A few fun facts about the aster:
The Victorians used the Aster flower for floriography. Floriography is coded communication by the exchange of a flower; deep purple representing wisdom and royalty, pink portraying love, red bestowing dedication and devotion, blue representing faith, stability, and depth, and white symbolising purity and new beginnings
Thomas Jefferson took a liking to the China aster varieties, cultivating them on his estate
The Hungarian Revolution on October 31, 1918, is also known as the Aster Revolution. This is because of the Budapest protestors who donned this flower. Wearing this flower in their hats, these individuals helped to seize public buildings in Budapest
The sunflower, another member of the daisy family Asteraceae, dates back to 3000 BC where it is understood they were grown by American Indians in Arizona and New Mexico. The sunflower is native to North America and was first domesticated into a single headed plant with a variety of seed colours including black, white, red, and black/white striped. It was later in Russia where commercialisation of the plant took place, the sunflower plant only recently returned to North America to become a cultivated crop.
The sunflower had several uses including being a food source. Seeds could be ground into flour or cracked for a snack, alternatively oils could be squeezed from the seed. The oils could also be used on your hair or skin. Other non edible uses include dye for textiles, body painting, and medicinal.

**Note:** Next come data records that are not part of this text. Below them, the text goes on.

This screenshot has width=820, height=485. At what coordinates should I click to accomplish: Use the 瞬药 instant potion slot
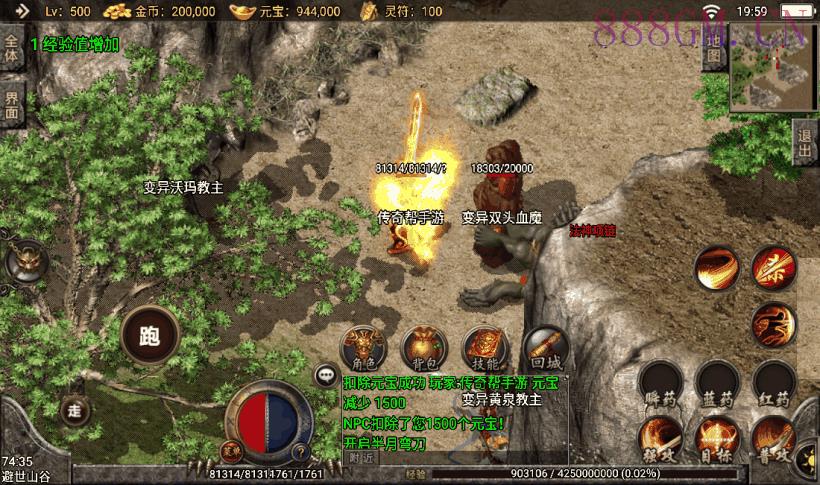[x=660, y=385]

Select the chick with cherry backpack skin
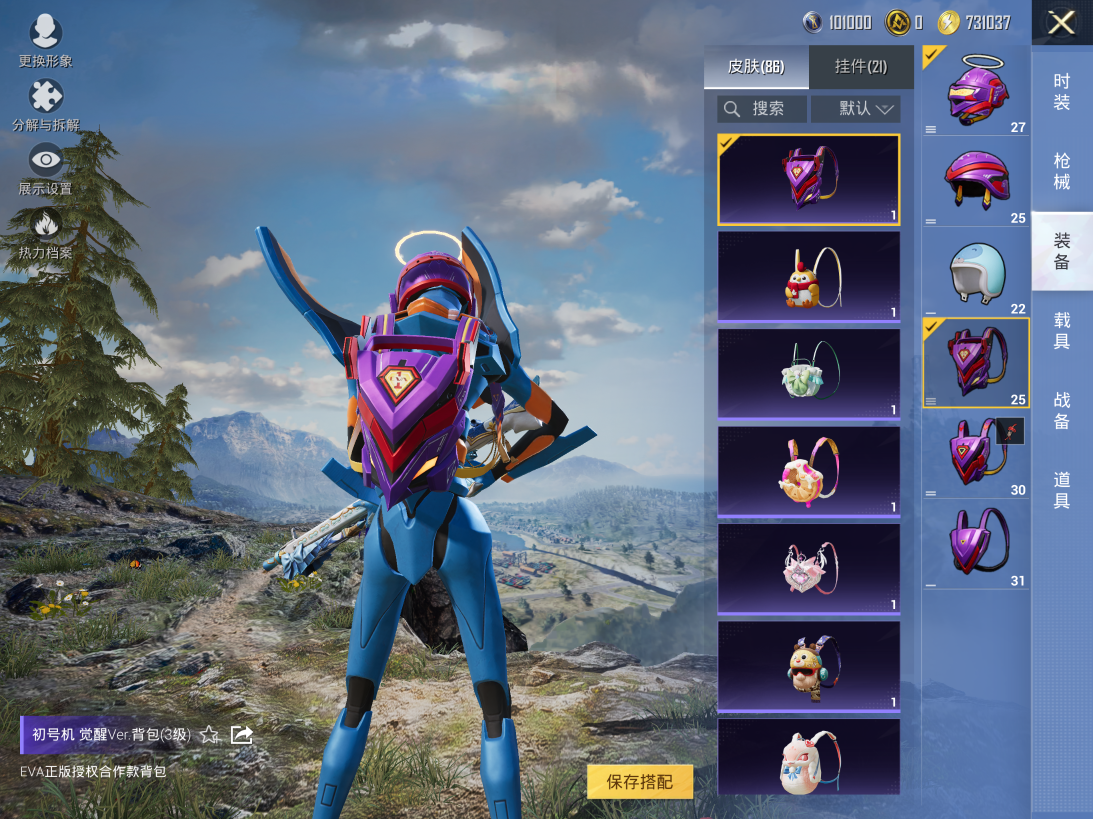point(808,277)
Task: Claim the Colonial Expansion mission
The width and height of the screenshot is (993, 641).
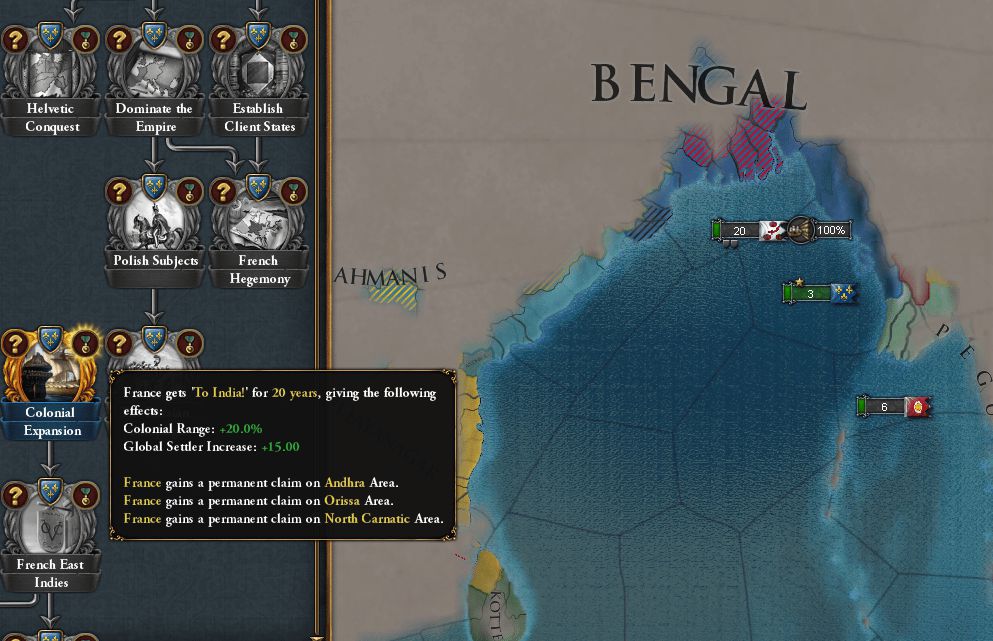Action: pos(51,377)
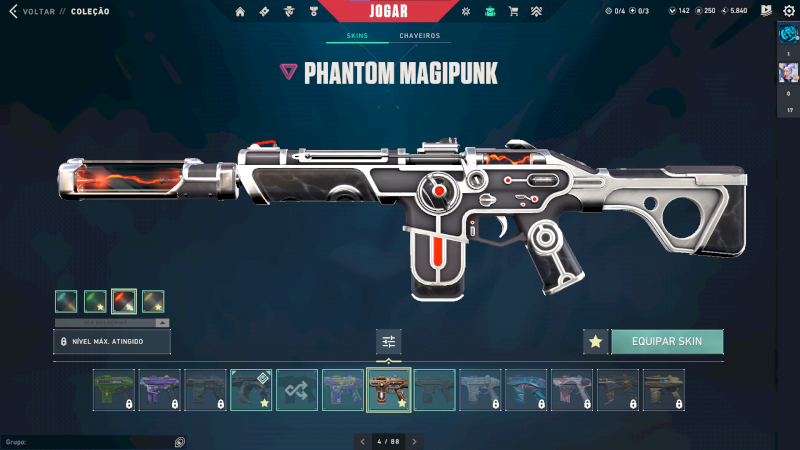This screenshot has height=450, width=800.
Task: Toggle the star favorite button beside Equipar Skin
Action: click(x=595, y=342)
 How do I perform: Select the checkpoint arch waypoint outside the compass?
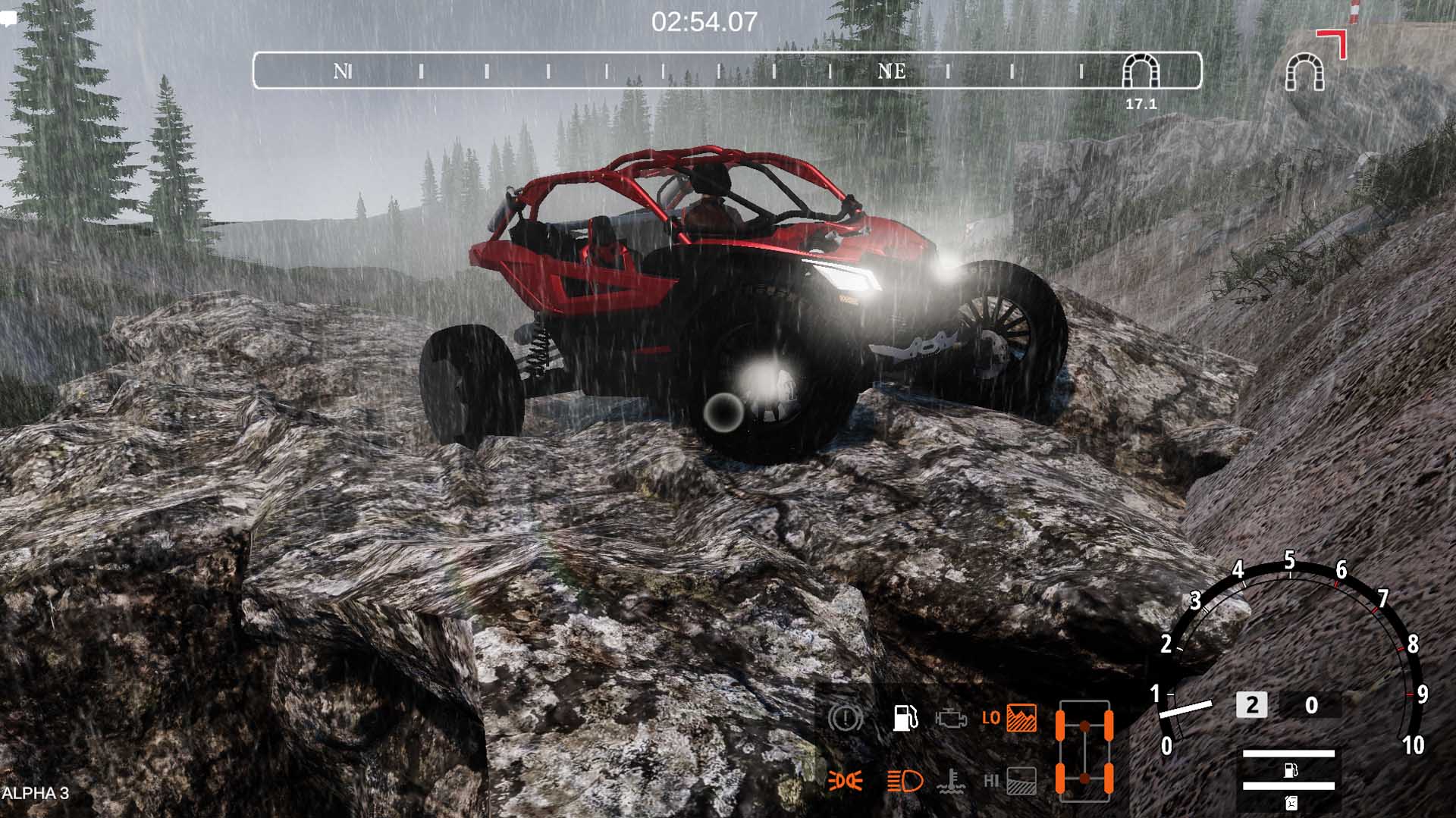coord(1304,72)
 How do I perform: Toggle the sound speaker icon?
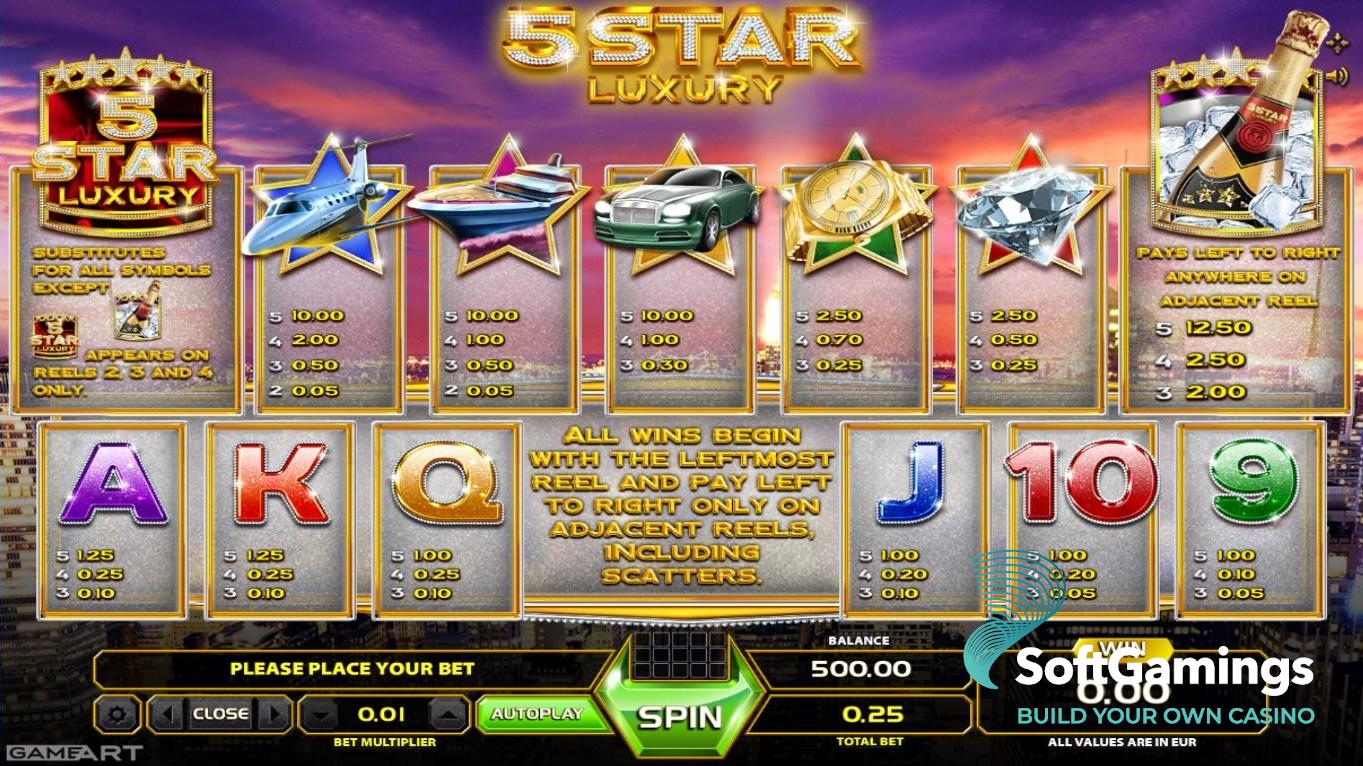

Sunflowers were introduced into Europe by Spanish explorers around 1500 and the flower quickly became widespread throughout Western Europe. During the 18th century sunflowers became popular in Russia too, this is mostly credited to Peter the Great. However, the Russian Orthodox Church also played a role by forbidding oil foods from being consumed during Lent. As sunflowers were not on the prohibited list, they became popular as a food.
By the early 19th century, Russian farmers were growing over two million acres of sunflowers and by the late 19th century, Russian sunflower seed found its way to the USA. Today there are over 80 species of sunflower, ranging in colour from lemon to golden yellow, orange, pink, red and almost black.
The Daisy flower's message is, ultimately, one of hope and renewal, throwing one's mind back to seeing the world as they once did as a child.